WordPress.org

Make WordPress Core

Opened 7 months ago

Last modified 7 days ago

#40228 reopened enhancement

Use get_sites in get_blog_details

Reported by: spacedmonkey Owned by: flixos90
Milestone: 5.0 Priority: normal
Severity: normal Version:
Component: Networks and Sites Keywords: has-patch has-unit-tests ms-roadmap
Focuses: multisite Cc:

Description

Currently get_blog_details performs raw sql queries to get data out of the blogs tables. This data is then cached. However how the caching is done in the function is horrible. It generates three different caches that store the whole wp_site object in cache.

wp_cache_delete( $blog_id , 'blog-details' );
wp_cache_delete( $blog_id . 'short' , 'blog-details' );
wp_cache_delete(  $domain_path_key, 'blog-lookup' );    

This function should be refactor to use get_sites and relay on the caching built into wp_site_query

Attachments (6)

40228-tests.diff (1.6 KB) - added by flixos90 7 months ago.
40228.diff (11.8 KB) - added by flixos90 7 months ago.
40228.2.diff (12.1 KB) - added by flixos90 4 weeks ago.
40228.3.diff (12.7 KB) - added by flixos90 3 weeks ago.
40228.improved-caching.diff (1.3 KB) - added by spacedmonkey 7 days ago.
40228.improved-caching.2.diff (1.3 KB) - added by spacedmonkey 7 days ago.

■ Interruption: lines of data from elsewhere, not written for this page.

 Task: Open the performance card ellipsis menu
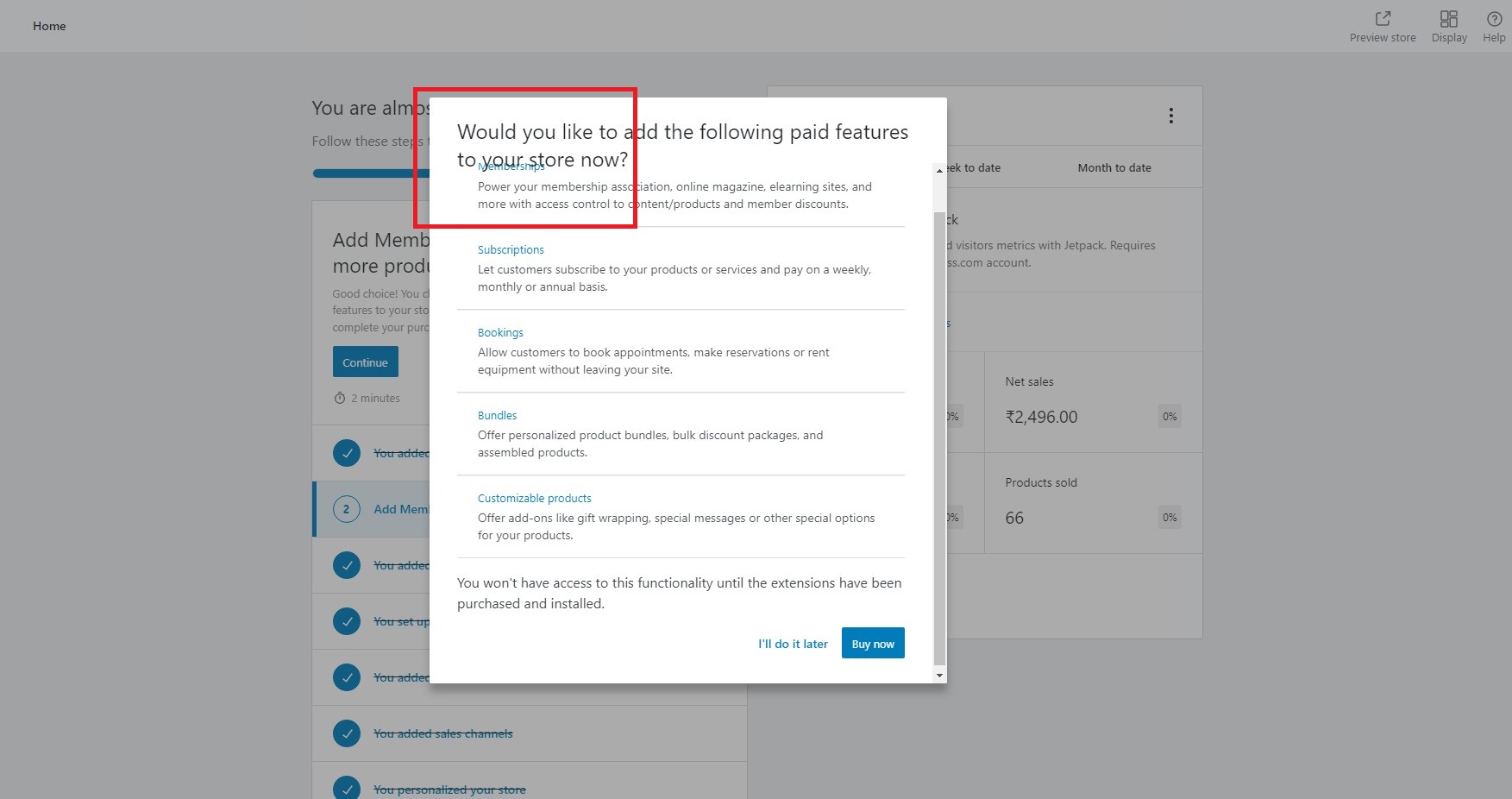click(1170, 115)

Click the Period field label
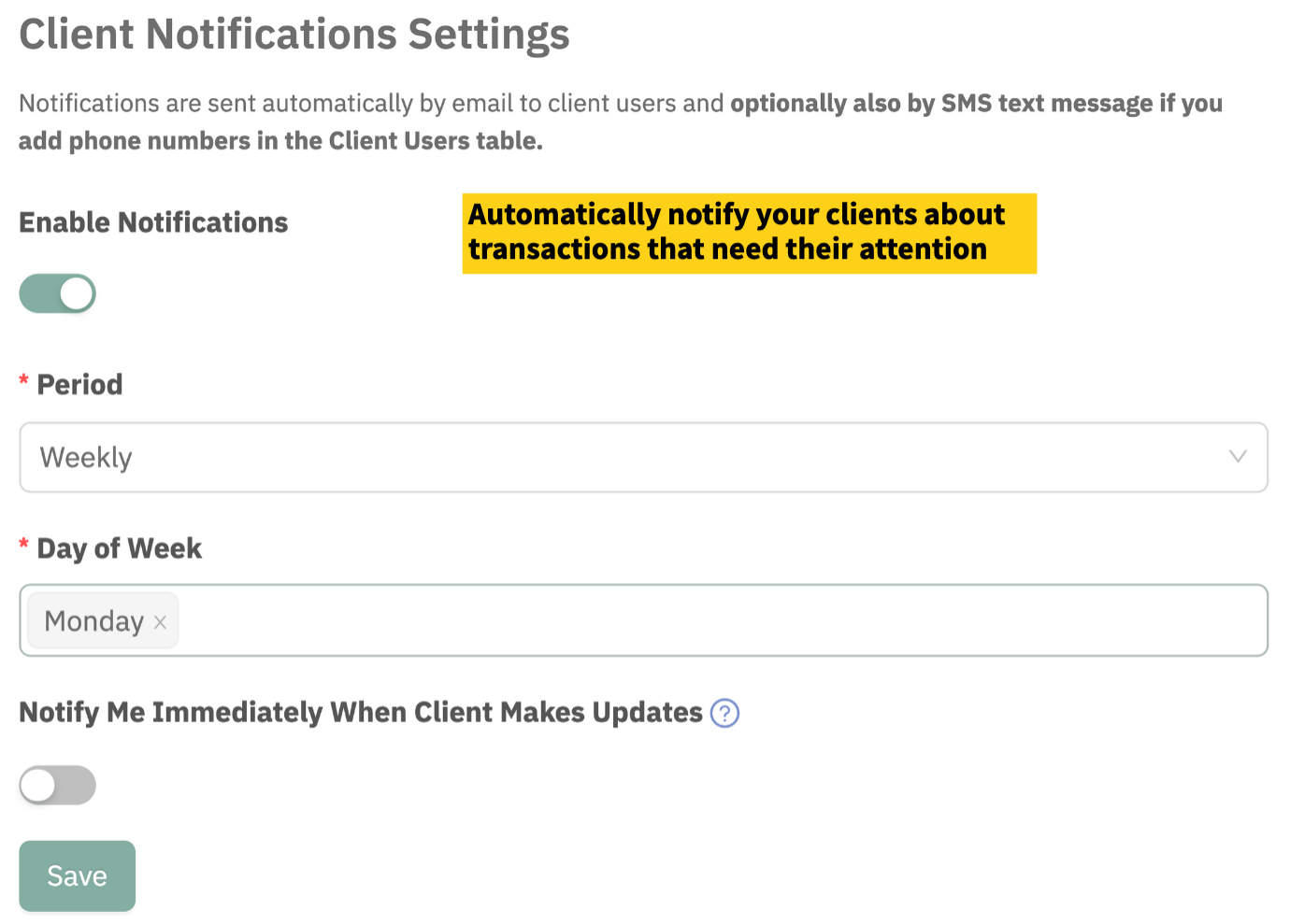pos(79,384)
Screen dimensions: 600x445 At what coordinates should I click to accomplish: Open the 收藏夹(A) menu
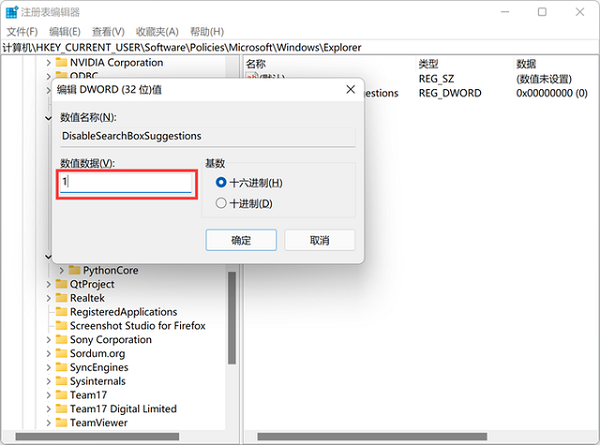pos(157,32)
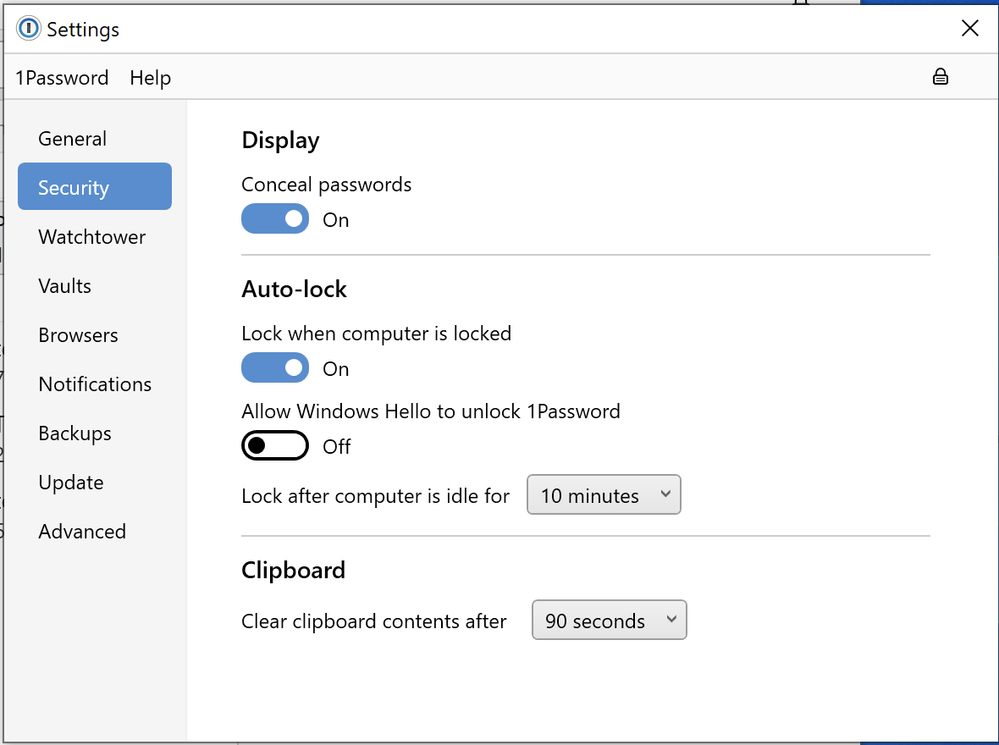Open the Help menu
The image size is (999, 745).
tap(150, 78)
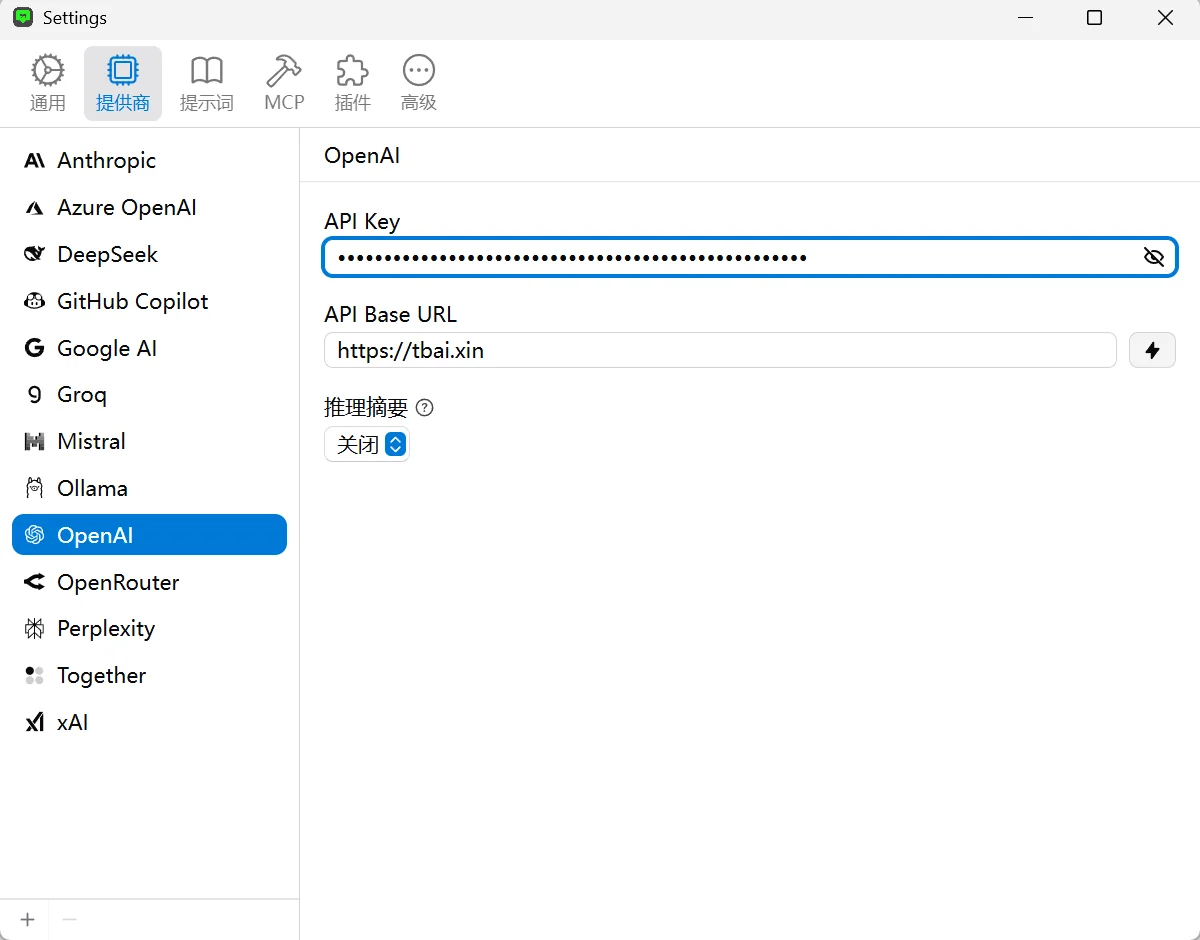Select the xAI provider entry
Viewport: 1200px width, 940px height.
tap(72, 723)
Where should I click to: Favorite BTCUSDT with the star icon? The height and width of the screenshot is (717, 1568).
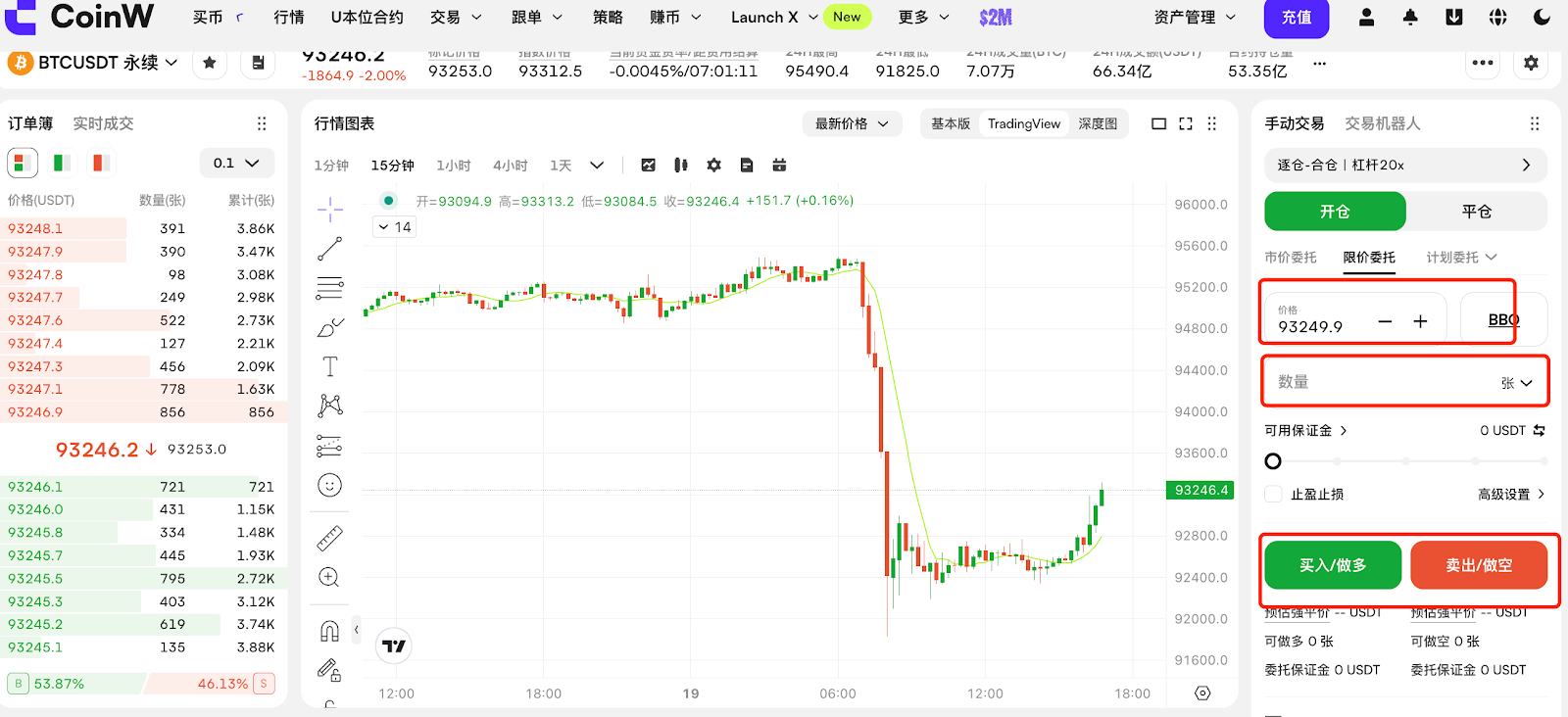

Download all attachments as: .zip

Change History (47)

#1 @spacedmonkey
7 months ago

Here is what a get_blog_details function would look like using get_sites. It basically creates different args and passes it to get_sites and returns 1 site.


function get_blog_details( $fields = null, $get_all = true ) {
        $args = array();
        if ( is_array( $fields ) ) {
                if ( isset($fields['blog_id']) ) {
                        $args['site__in'][] = $fields['blog_id'];
                } 
                if ( isset($fields['domain']) ){
                        $domains = array( $fields['domain'] );
                        if ( substr( $fields['domain'], 0, 4 ) == 'www.' ) {
                                $nowww = substr( $fields['domain'], 4 );
                                $domains[] = $nowww;
                        }
                        $args['domain__in'] = $domains;
                }
                if( isset($fields['path']) ) {
                        $args['path'] = $fields['path'];
                }

        } elseif ( is_numeric( $fields ) ){
                $args['site__in'][] = $fields;
        } elseif ( $fields && is_string( $fields ) ) {
                $current_network = get_network();
                $slug = trim( $fields, '/' );

                if ( is_subdomain_install() ) {
                        $domain = $slug . '.' . preg_replace( '|^www\.|', '', $current_network->domain );
                        $path = $current_network->path;
                } else {
                        $domain = $current_network->domain;
                        $path = $current_network->path . $slug . '/';
                }
                $args['path'] = $path;
                $args['domain'] = $domain;
        } else {
                $args['site__in'][] = get_current_blog_id();
        } 
        
        if( empty( $args ) ){
                return false;
        }
        
        $args['number'] = 1;
        $sites = get_sites( $args );
        
        if( empty( $sites ) ){
                return false;
        }
        
        $details = array_shift( $sites );
        $blog_id = $details->blog_id; 

        if ( $get_all ) {
                switch_to_blog( $blog_id );
                $details->blogname   = get_option( 'blogname' );
                $details->siteurl    = get_option( 'siteurl' );
                $details->post_count = get_option( 'post_count' );
                $details->home       = get_option( 'home' );
                restore_current_blog();
        
        /**
         * Filters a blog's details.
         *
         * @since MU
         * @deprecated 4.7.0 Use site_details
         *
         * @param object $details The blog details.
         */
        $details = apply_filters_deprecated( 'blog_details', array( $details ), '4.7.0', 'site_details' );
        }
        return $details;
}

#2 @flixos90
7 months ago

  • Owner set to flixos90
  • Status changed from new to assigned

Thanks for the code snippet @spacedmonkey!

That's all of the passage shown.